I was one of those who became a Google Answers Researcher by attending
the Peanut Gallery School of Researching. In other words, I graduated
from being a frequent commenter to being a GAR. At the time I found
GA, the doors to incoming Researchers were closed. I jumped right in
as a lay person and posted comments right and left, occasionally even
giving a full answer (on older questions that had stumped everyone

After a few hundred comments, I was brought onboard, presumably so
that I wouldn't keep giving away answers for free. ;-)

I cannot guarantee that this will work for everyone (or, indeed for
anyone, at the present time), but having my potential recognized in
the "Add a Comment" section made all the difference to me.

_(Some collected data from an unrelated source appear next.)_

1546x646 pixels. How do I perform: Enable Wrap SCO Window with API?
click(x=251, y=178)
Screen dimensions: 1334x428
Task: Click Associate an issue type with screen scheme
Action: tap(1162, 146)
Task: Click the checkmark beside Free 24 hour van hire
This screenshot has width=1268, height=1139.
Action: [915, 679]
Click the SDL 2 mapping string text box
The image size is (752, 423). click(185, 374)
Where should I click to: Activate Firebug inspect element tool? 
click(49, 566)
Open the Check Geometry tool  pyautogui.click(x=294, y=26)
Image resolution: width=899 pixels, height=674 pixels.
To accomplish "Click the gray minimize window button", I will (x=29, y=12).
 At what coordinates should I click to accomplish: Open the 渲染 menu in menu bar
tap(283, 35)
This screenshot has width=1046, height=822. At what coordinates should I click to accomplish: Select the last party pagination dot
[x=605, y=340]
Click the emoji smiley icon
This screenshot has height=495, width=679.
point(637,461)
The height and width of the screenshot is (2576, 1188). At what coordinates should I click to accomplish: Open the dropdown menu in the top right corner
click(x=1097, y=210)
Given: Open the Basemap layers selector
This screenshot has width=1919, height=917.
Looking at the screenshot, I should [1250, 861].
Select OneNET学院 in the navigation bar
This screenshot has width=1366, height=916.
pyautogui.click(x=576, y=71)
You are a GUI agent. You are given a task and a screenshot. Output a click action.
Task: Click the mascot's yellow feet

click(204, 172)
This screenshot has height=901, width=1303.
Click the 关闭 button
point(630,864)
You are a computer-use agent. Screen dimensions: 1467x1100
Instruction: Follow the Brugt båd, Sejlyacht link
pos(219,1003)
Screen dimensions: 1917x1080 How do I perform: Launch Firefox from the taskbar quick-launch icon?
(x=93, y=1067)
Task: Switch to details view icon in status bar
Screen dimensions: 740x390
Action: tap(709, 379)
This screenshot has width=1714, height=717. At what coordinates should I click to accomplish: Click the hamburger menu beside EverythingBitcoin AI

~pinkfreud-ga, Google Answers Researcher
Subject: Re:
From: hofferino-ga on 10 Aug 2003 23:26 PDT
What baffles me is this:

I haven't studied the issue thoroughly, but it seems to me that a vast
majority of questions are going unanswered. Furthermore, again
unscientific, but it seems that the questions that are being answered
are by and large being answered by the same 20-30 researchers again
and again.

So, 1) Where are the 800+ researchers that are holding back the rest
(myself included!)? 2) What is to be lost by bringing more researchers
into the fold? (If they're concerned about taking away from the
already established researchers, I have a great suggestion: Why not
take on new researchers, but only allow them to answer questions that
have gone more than 24-48 hours unaswered, until they "graduate" by
answering a certain quota of such questions, and will at that point be
allowed to answer all questions.) 3) Why not weed out some of the less
productive answerers, and allow some fresh blood on board, or perhaps
at least demote them to not answering questions within first 24-48 hrs
Subject: Re:
From: chromedome-ga on 11 Aug 2003 00:49 PDT
You raise an interesting point, hofferino, about the relatively small
number of researchers answering the majority of questions.  As a
less-than-prolific researcher, dating from May of 2002, perhaps I may
offer some perspective.

The large number of unanswered questions on the site is not due to any
lack of effort or diligence on the part of the existing researchers. 
They have been, for the most part, subjected to a great deal of
scrutiny.  They remain unanswered for a number of reasons, but several
spring to mind.

Some are simply unanswerable, or patently cannot be given an answer
that will suit the questioner.  Others require a degree of research
that absolutely does not correspond to the fee offered.  Still more -
a sore point touched on above - have been answered in the comments,
and no researcher has felt it necessary to add to the information
already given.  Finally, some questions simply raise a researcher's
hackles.  We've all looked at questions and decide that "whoever
answers this, it's not gonna be me..."

As for less-active researchers being culled to make way for "new
blood", a less-active researcher I take a dim view of that. 
Take a look at how many questions were asked yesterday.  I count 74,
and 73 the day before.  That's not a lot of work for 800 researchers,
or even the 300+ who communicate regularly among ourselves. 
Especially when you take into consideration the number of questions
which are unanswerable, or frivolous, or priced at a low enough level
to be uninteresting to most researchers (it's hard to justify the time
at $1.50 a crack).

At present, then, like many others, I have decided to bide my time
against the day the Powers That Be decide to advertise the site more
actively.  At an admittedly unscientific guess, I believe the current
crew of researchers could easily absorb three to four times the volume
of questions we currently see.  Until that day, I'll continue to
browse the site a couple of times a week, and answer a question once
in a while as opportunity presents itself.

As Missy and Pinkfreud have indicated, the best bet for anyone wanting
to become a researcher is to tackle the backlog of unanswered
questions.  If you can lick questions that have stumped the rest of
us, I guarantee you'll gain the attention of the Editors.  How quickly
that translates into a "welcome aboard" I could not begin to
speculate, but it will definitely put you ahead of the pack.